### Passage
+ + + + + + +
In terms of remoteness every decision which affects our schools in Grimsby, our college of further education, social services, plan-making, highways, traffic, clean air and refuse disposal will be taken 30 miles away in the cathedral city of Lincoln. This is much further from the people, to use what was a favourite phrase one and a half years ago, than was proposed by the Labour Government. To be precise, it is further by 30 miles of sparsely populated countryside served by totally inadequate roads.

It is impossible to reconcile this situation with some of the words in the White Paper. Paragraph 8 states: Local authority areas should be related to the areas within which people have a common interest—through living in a recognisable community, through the links of employment, shopping or social activities, or through history and tradition. Local boundaries, the allocation of responsibilities and the system as a whole should be understood and accepted as sensible by electors, by members and by officers. And, above all else, a genuine local democracy implies that decisions should be taken—and should be seen to be taken—as locally as possible". Not one of those sentences describes the solution propounded for my area or for any of the large boroughs I have mentioned.

I think that these powerful boroughs have strong reasons for protest—in terms of remoteness, of planning and of the total lack of cohesion of their areas. I do not support all their alternative proposals, but they have shown up a basic flaw in the White Paper.

I turn to the metropolitan counties. With regard to the number, the Government have a strong case for adding South Yorkshire and Tyneside. We considered and rejected this, but it may very well be that the Government's solution is better than the solution in the Labour Government's White Paper. But the present Government were quite wrong to reject a metropolitan area for South Hampshire. There have been protests from Portsmouth and Southampton councils and, as I understand it, they both incline to the notion of a metropolitan county. I am sure that in this major growth point which must be planned as a whole a metropolitan county makes the only sensible solution.
+ + + + + + +
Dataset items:
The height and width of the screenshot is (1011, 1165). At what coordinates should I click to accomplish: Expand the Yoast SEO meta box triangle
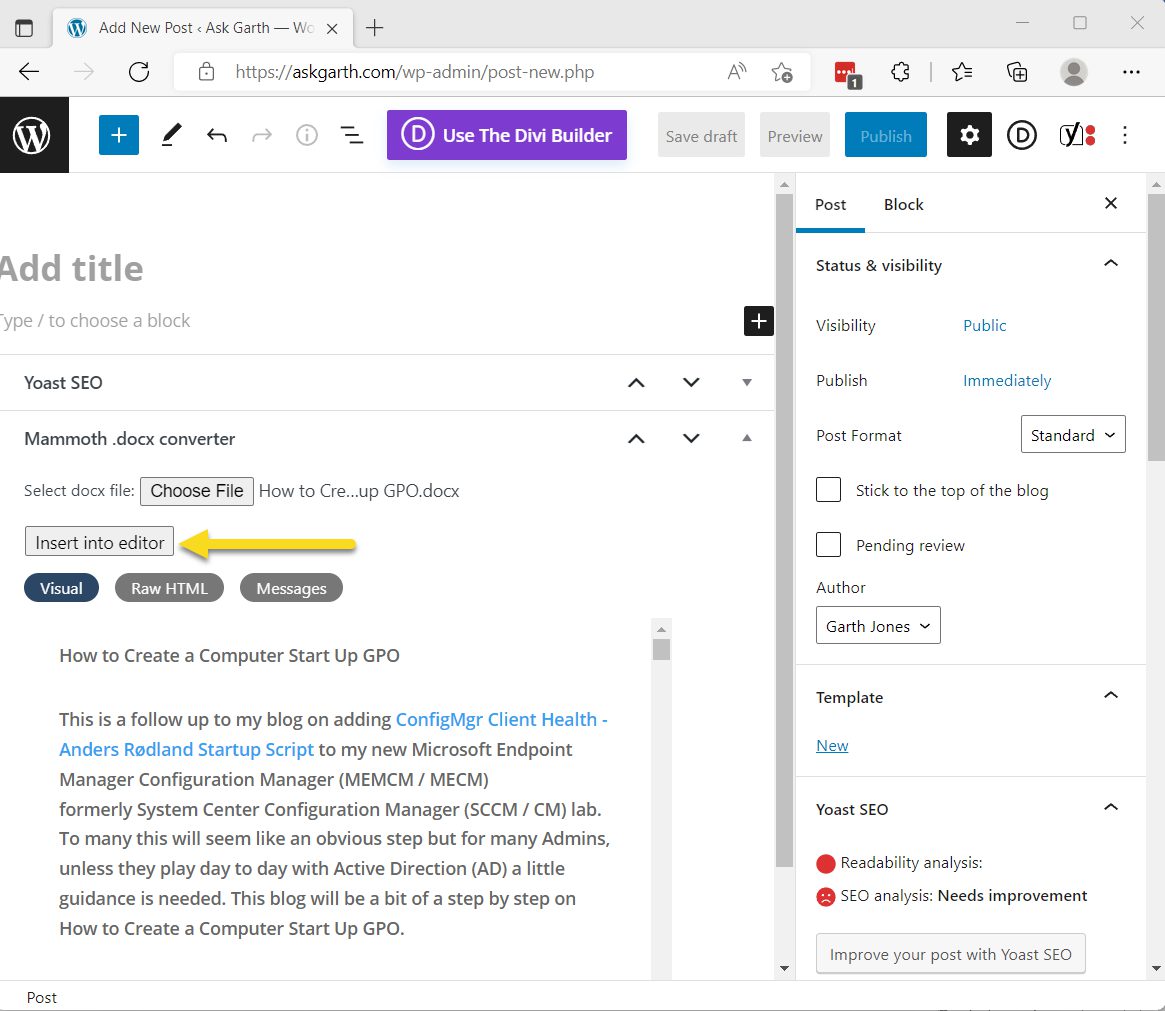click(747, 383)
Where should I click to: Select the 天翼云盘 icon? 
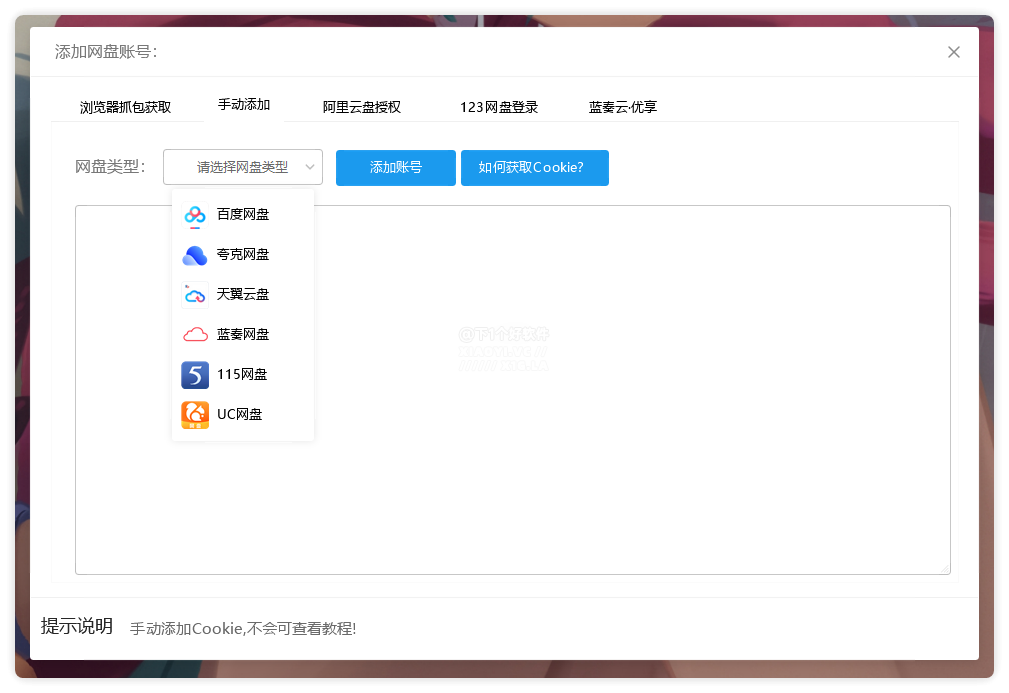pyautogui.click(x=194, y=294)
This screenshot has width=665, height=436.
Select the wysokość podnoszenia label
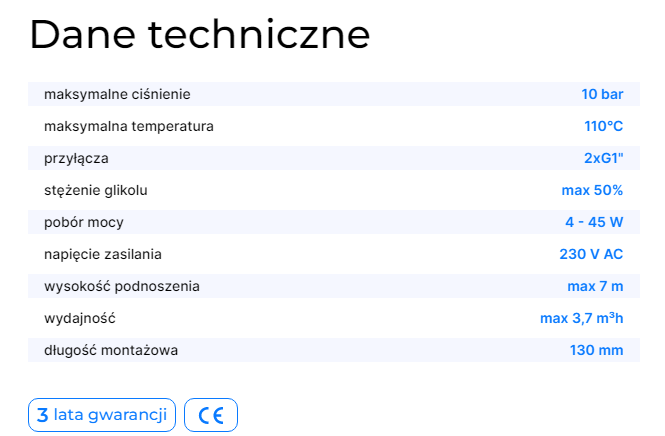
+ + + + + + +
### Written task 1
Retype the dataset items word for word, beginning at the line that contains "This screenshot has width=665, height=436." and stopping after the last line of the items. Leave the pictures out.
### Written task 2
Continue the speech on local government reorganization from its last sentence.

### Task result 1
This screenshot has width=665, height=436.
Select the wysokość podnoszenia label

### Task result 2
My main concern is not the numbers of the metropolitan counties on which, with the one exception of South Hampshire, the Government have a strong case, but their boundaries. In the case of South Yorkshire, certainly the southern boundary looks wrong. Sheffield is cut off from a large part of its commuter area. In the case of Tyneside, the new metropolitan area raises the question whether Northumberland as it will stand will be a viable county, as to which I have grave doubts. In the case of the West Midlands, the boundaries are totally incomprehensible unless one understands them in political terms. Birmingham is cut off completely from parts of Worcestershire and Staffordshire which it desperately needs for its housing. On the other hand, it is incredibly joined with Coventry, with which it has no substantial work or commuting links. This poses a threat to the green belt between Birmingham and Coventry without doing anything significant to solve Birmingham's housing problem.

This raises in the most acute form the general problem, to which the Secretary of State referred, of the right boundaries for these great conurbations. He has been universally criticised on this point, even by The Times, which otherwise gave a rather tepid welcome to the White Paper, and even by Lord Redcliffe-Maud himself, whose exquisite courtesy and diplomacy in commenting on the White Paper has been one of the marvels of the recent public debate. The crux of the problem in these areas—

Mrs. Elaine Kellett (Lancaster)

rose

Mr. Crosland

I have a vast folder of quotations, but in order to save time I do not propose to read them. The criticisms appeared in the Observer and were repeated in the House of Lords. Lord Redcliffe-Maud made it clear, although I agree that he generally welcomed the White Paper, that he had grave reservations about the boundaries of the metropolitan areas, particularly the West Midlands, Merseyside and Manchester.

The crux of the problem is familiar to hon. Members. None of these three areas can solve its housing or planning problems within its own area because it lacks the land. The areas must therefore rely on overspill arrangements, which involve endless arguments with the surrounding counties. This leads not only to a permanent cold war, like that between Birmingham and Worcestershire, but also, since the conurbations usually lose the argument, to additional pressure on housing space and amenities in their areas. For that reason, the Royal Commission and the Labour Government proposed that the big cities should be given land in which they could solve their problems and bring to an end the cold war between the cities and the counties.

The Government's White Paper drastically narrows those boundaries and confines the cities to the existing built up areas. Once again, we have bottled up the cities. Once again they are in a position in which they cannot solve their housing problems within their own borders, and there will be a resumption of the cold war between urban and rural areas and between metropolitan counties and the neighbouring councils. What we have—and this is the political fact—is a huge victory for Worcestershire, Staffordshire, Cheshire and Lancashire, and, to a lesser extent, for Derbyshire and Nottinghamshire. The irony of this position—

Sir Tatton Brinton (Kidderminster)

Wil the right hon. Gentleman give way?

Mr. Crosland

I am told that Mr. Speaker has said that 60 right hon. and hon. Members wish to speak. This is a particularly crowded Chamber and people never come in these numbers unless they wish to speak. I deduce that it would be in the general interest if I proceeded as rapidly as I can.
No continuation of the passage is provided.